What we want to do is consider each platform in order. Then when considering a platform, we want to consider a different one and as efficiently as possible, determine whether it is legal to make an A3-activity between the two.

The trick is to look at the platforms, not in the order they’re given, but from left to right, and from the bottom up. The order we sorted them in previously. And furthermore to only look at platforms to the right and up, when already considering one. This guarantees that we look at platforms on the same line in order by their distance. That is, when multiple platforms lie on the same line given an origin platform, we will see the closest one first, then the second-closest etc.

The algorithm then becomes

(Sort the platforms by x- then y-coordinate (left to right, bottom up))
Initialize an empty hashtable
For each platform p
- For each platform q ahead of p in the sorted order
  - Calculate the slope between p and q
  - Look up the slope in our hash table
  - If the value associated with the slope is 2 (or more), draw an A3-activity from $p$ to $q$ and from q to p
  - Otherwise, increase the count
- Clear the hash table

We have to construct the activity in both directions because we only look ahead in the sorted order.

Looking at figure fig:slopes, the count associated with each slope is noted next to its blue line. Platforms are marked red when visited but no activity is built and green when one is. We see that the only platform to which an A3-activity can be built from 0 is 4 as expected.

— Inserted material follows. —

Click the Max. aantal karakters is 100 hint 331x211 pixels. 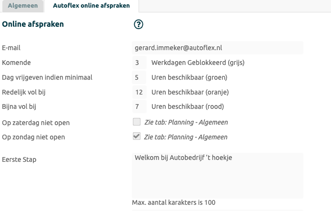tap(173, 203)
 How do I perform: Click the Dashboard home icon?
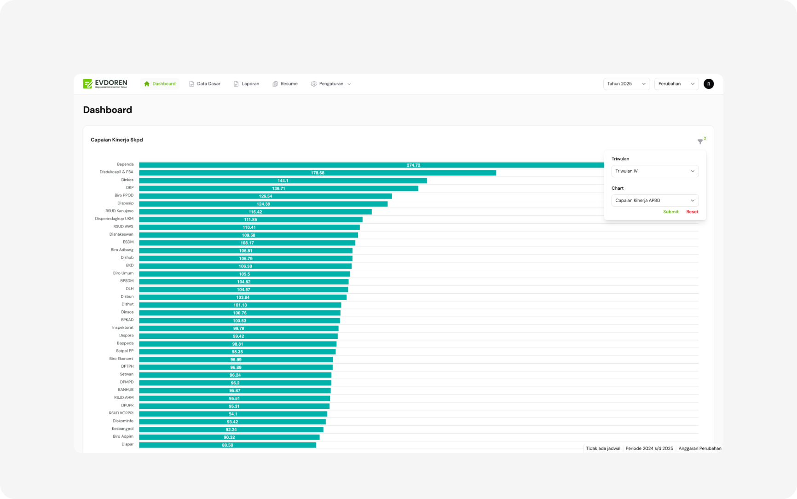[147, 84]
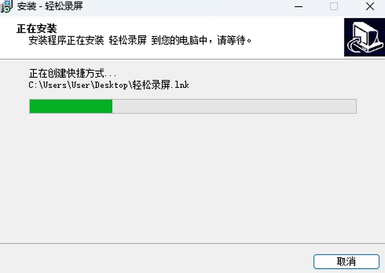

With expected constant time lookup in the hash table, this runs in $Θ(P^2)$ time. That’s the best upper bound we can hope for, as there might be upwards of $P^2$ legal A3-activities; consider the case where all platforms lie on a single line. Unfortunately this is also the lower bound of the algorithm: we always spend $O(P^2)$ time, even if no A3-activities can be constructed. I would love to solve this with a lower bound of $Ω(Plog P)$ or something instead, but can’t figure out how.

This is where my competitors method of constructing these lazily really matters.

3.4 EOF Wormhole (A4, orange)

Here we just construct an A4-activity from each platform to the last one. Also we insert the dummy vertices while we’re iterating through the platforms anyway.

This of course takes linear time in the number of platforms.

4 Annotated Code

After setting up the graph as described above, it really is just a matter of running Edmonds-Karp or another maximum flow algorithm. I won’t go into details with that, instead I have annotated the source code below, so the above discussion becomes a bit more concrete.

I’ve chosen to include the entirety of the code, just under 600 lines, so feel free to skip a section or two.

Because the code has been split up by my commentary, the indentation is somewhat lost; I hope it’s readable regardless. If not, the entire source file is included with the repository.

4.1 Includes

CodeJudge is the online system used, among other things, to test the submissions. First I disable assertions when running on CodeJudge for performance. Also, it’s a Linux box so the time header has a different path than on my Mac. This checking should really be more robust (ie. using __APPLE__) but it doesn’t really matter.

#ifdef CODEJUDGE
#define NDEBUG
#endif

#include <stdlib.h>
#include <stdbool.h>
#include <assert.h>
#include <limits.h>
#include <stdint.h>
#include <string.h>
#include <math.h>
#include <stdio.h>

#ifdef CODEJUDGE
#include <time.h>
#else
#include <sys/time.h>
#endif

The definitions are, in order: the maximum number of characters on a given line of input rounded to a nice number, when to switch from quicksort to insertion sort, and how many vertices are in the flow network per platform (see above).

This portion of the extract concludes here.